A town of Springvale man, who serves as a town supervisor, made an initial appearance Wednesday on several charges of tax fraud.
Timothy C. Ashley, 60, appeared in Columbia County Circuit Court before Court Commissioner Andrea Von Hoff. He was charged with three felony counts of filing a false income tax return and 18 misdemeanor counts of filing a fraudulent sales tax return.
According to the criminal complaint, he faces up to six years imprisonment and $10,000 in fines per felony charge and faces up to 30 days imprisonment and $500 in fines per misdemeanor charge.
Von Hoff set a $500 signature bond. Ashley may not leave the state, except to visit his land in Ohio.
Ashley’s information matches that of a long-serving supervisor on the board for the town of Springvale who was last elected in 2019. Town Clerk Becky Gutzman said in an email Wednesday that Ashley is a supervisor.
The complaint states that a special agent with the state Department of Revenue started an investigation into Ashley and his AC Auto Body business in rural Cambria after finding that his assets did not correspond with his reported income. The agent subpoenaed bank records and found cashed checks where the auto shop business name had been crossed out and replaced with Ashley’s name. The checks had memo notes indicating that the payment was for auto repair services.

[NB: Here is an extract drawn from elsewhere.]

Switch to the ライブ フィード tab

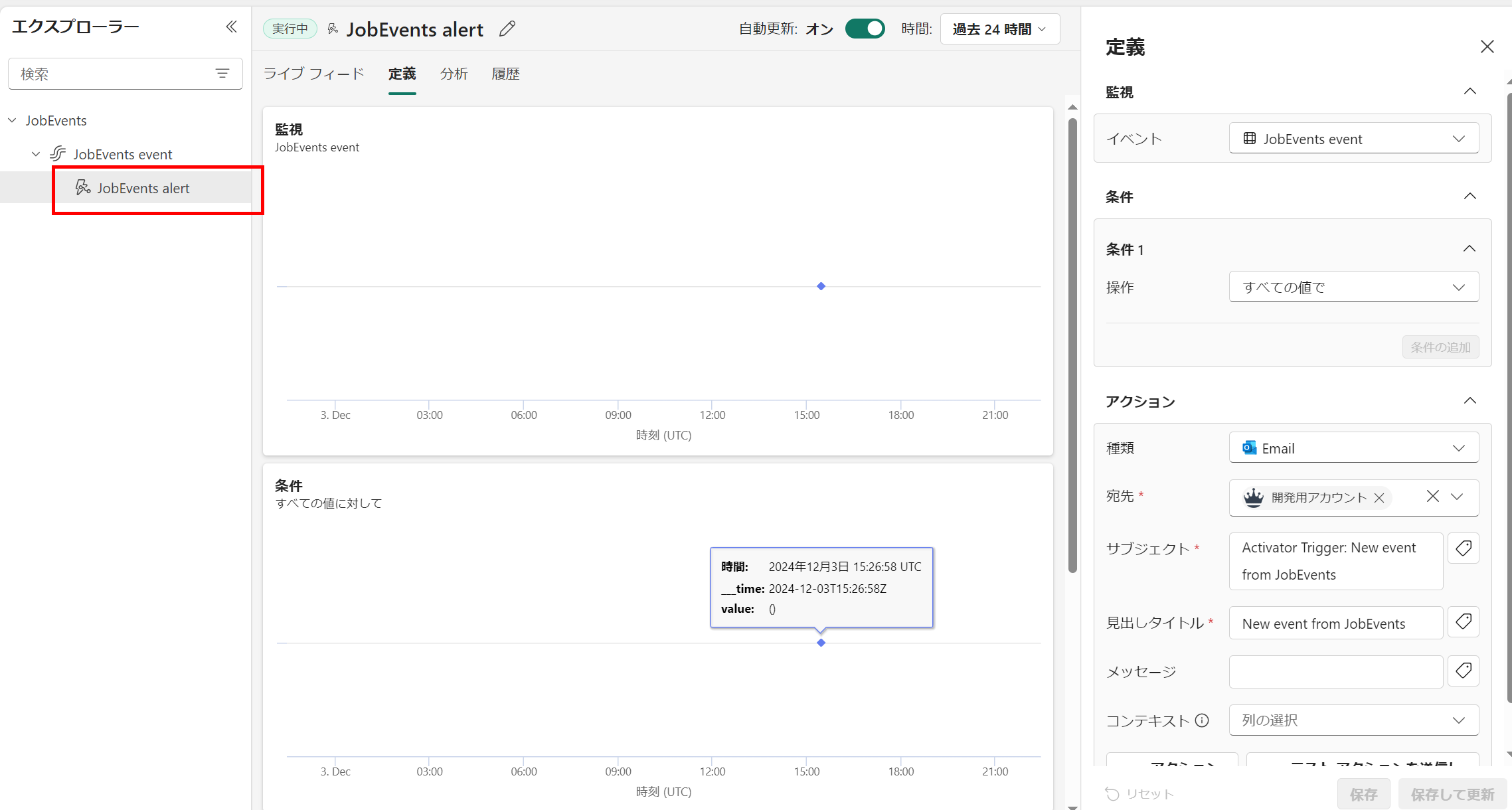pyautogui.click(x=313, y=74)
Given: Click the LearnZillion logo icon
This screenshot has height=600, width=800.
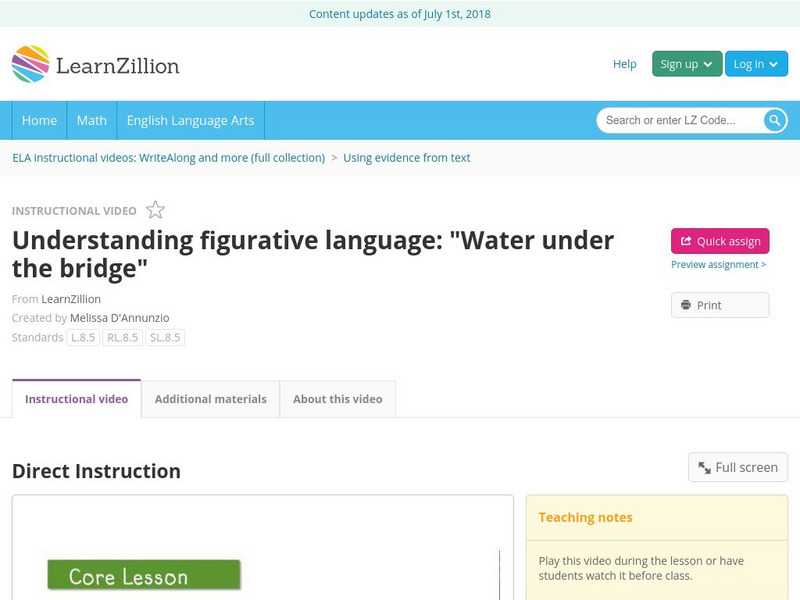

The agent also found that there were no cash deposits from customers in the business account in multiple years and that the checks were not deposited into the business account or reported on income tax returns or business sales tax returns. There were deposits that appeared to be business-related placed into a personal account and also not reported on tax returns.
The complaint says the agent interviewed Ashley on November 2019 and Ashley allegedly admitted to depositing business income into a personal checking account and not reporting it on returns or to a CPA.
The complaint says there was $135,778 in unreported business income and a loss of $16,921 to the state of Wisconsin.
A pre-trial conference is scheduled for Nov. 17.